Yeah I read it an it is utter nonsense written by someone who doesn't understand that private keys are random and addresses are derived from those private keys.  

Private key a is a random 256 bit number.  Using ECDSA and priv_key a produces pubkey A which is hashed and cheksumed to form address AA.  A proper wallet would record "a" and "AA".  If MtGox's custom wallet was broken such that after randomly generating "a" instead of producing address "AA" it produced address "BB" then contrary to the linked post, there is no way to find private key "b" from address "BB".  The coins are now at "BB" which has an unknown key and they were never sent to "AA" which is the address for the key MtGox has.

The linked post is just a theory and if right (MtGox doesn't have the private keys from the addresses containing 800,000 BTC) then those coins are "gone" forever*.  If you could "recover" those coins then it wouldn't really matter because Bitcoin is completely broken and worthless.

Furthermore I would add nobody even knows if this is the case.  Mark (and his lawyers) have been very vague on the exact status of the "lost/stolen/missing/unavailable" coins and the reason for that status.   


* Well at least until the cryptographic primitives are weakened by cryptanalysis to make a brute force attack possible which could be 0 to infinite years from now.
1959  Bitcoin / Bitcoin Discussion / Re: Calling Gavin Andresen and others, possibility of restoring MtGox's coins. on: March 01, 2014, 02:26:59 PM
There is no such thing as "fixing private keys".   Private keys are simply random 256 bit numbers.  You either have them or you don't.

If MtGox either
a) doesn't have the private keys for the coins in their wallet
or
b) they have the private keys but the coins have been moved (given to attackers, stolen years ago in prior hacks, embezzled)

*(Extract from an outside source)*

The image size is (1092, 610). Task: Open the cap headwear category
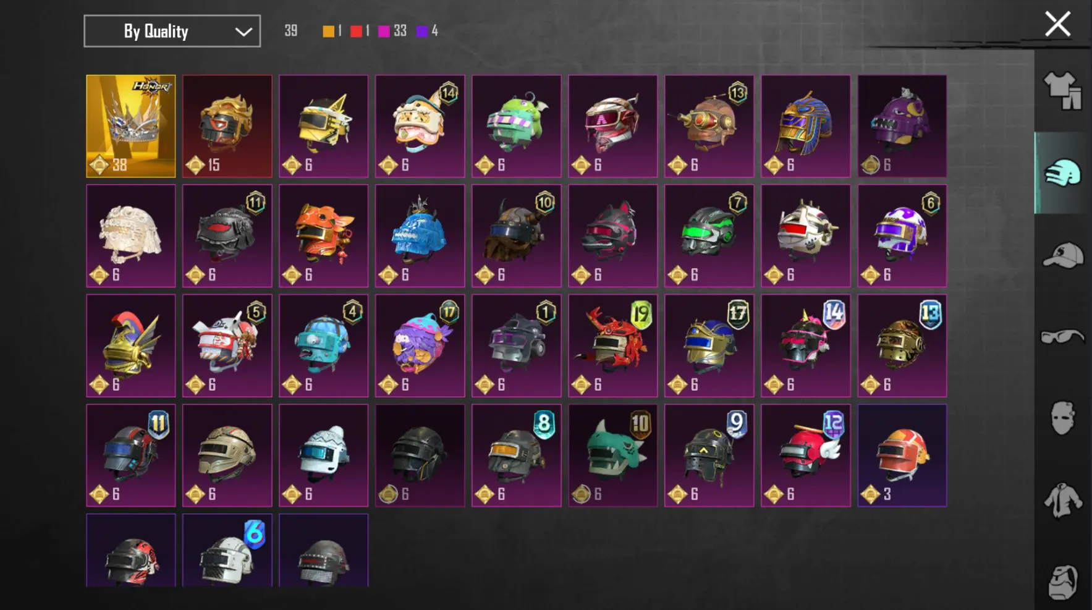[x=1063, y=255]
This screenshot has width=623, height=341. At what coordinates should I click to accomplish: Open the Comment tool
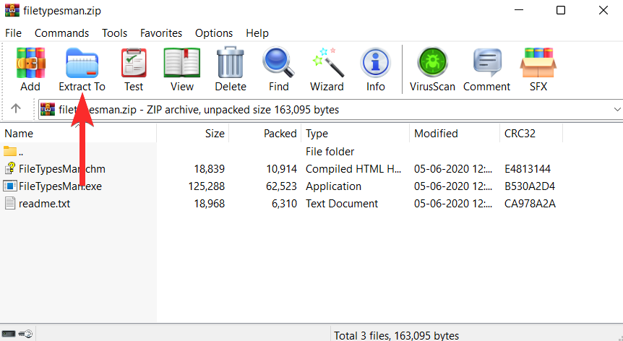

there is nothing short of a hard fork to mint new coins for MtGox that anyone can do.
1960  Economy / Service Discussion / Re: Important. Gox, have not filed for bankruptcy on: March 01, 2014, 04:03:00 AM
I wouldn't read too much into it.  Most companies seek reorganization instead of liquidation (that would be Ch 11 vs Ch 7 in the US).  However the overwhelming majority of companies that enter bankruptcy protection never leave it.  MtGox has a massive hole in its finances, its CEO hasn't been forthcoming with information.  Any company buying MtGox out would become liable for MtGox's liabilities even those not fully disclosed by the CEO.

No infusion of capital = failed reorganization = company liquidated.